> Given entries:
---*---
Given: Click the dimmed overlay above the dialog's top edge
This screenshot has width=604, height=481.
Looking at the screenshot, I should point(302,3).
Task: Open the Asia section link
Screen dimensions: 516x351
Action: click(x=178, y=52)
---*---
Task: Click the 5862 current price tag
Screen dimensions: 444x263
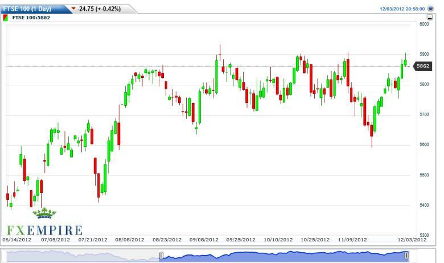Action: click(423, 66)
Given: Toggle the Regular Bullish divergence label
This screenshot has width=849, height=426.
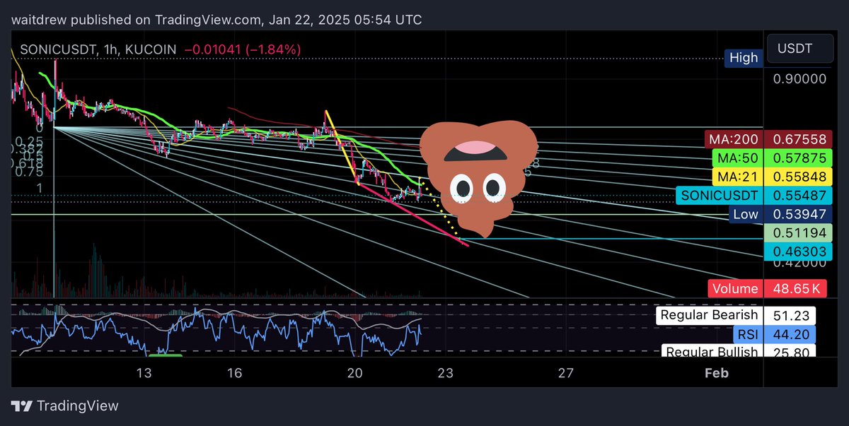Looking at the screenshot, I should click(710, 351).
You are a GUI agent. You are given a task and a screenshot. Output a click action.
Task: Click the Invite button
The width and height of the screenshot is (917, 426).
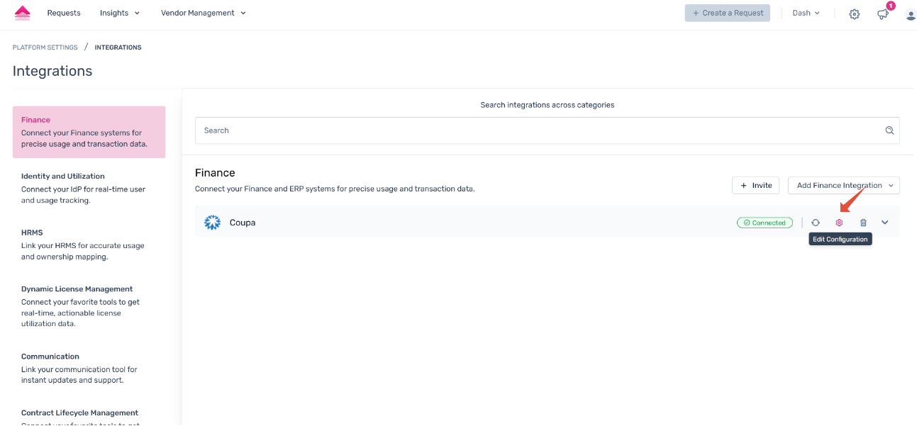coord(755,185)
---*---
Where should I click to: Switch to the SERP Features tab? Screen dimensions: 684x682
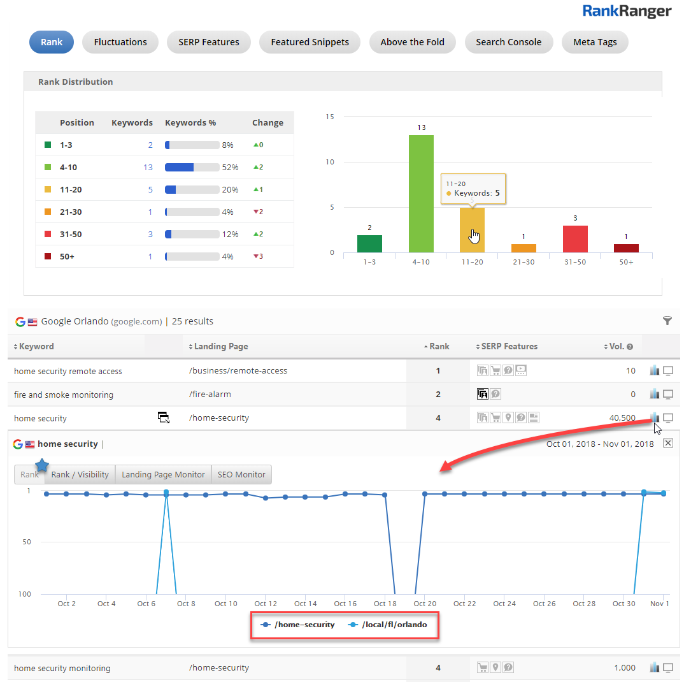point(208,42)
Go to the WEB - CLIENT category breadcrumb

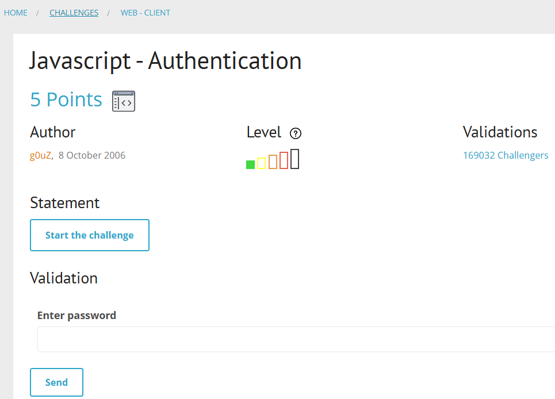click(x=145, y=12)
---*---
> Exercise brief: Show every line of the records above that contains the string "width", copying each such line in full.

> Answer to the task:
This screenshot has width=604, height=481.
This screenshot has width=849, height=426.
The width and height of the screenshot is (917, 426).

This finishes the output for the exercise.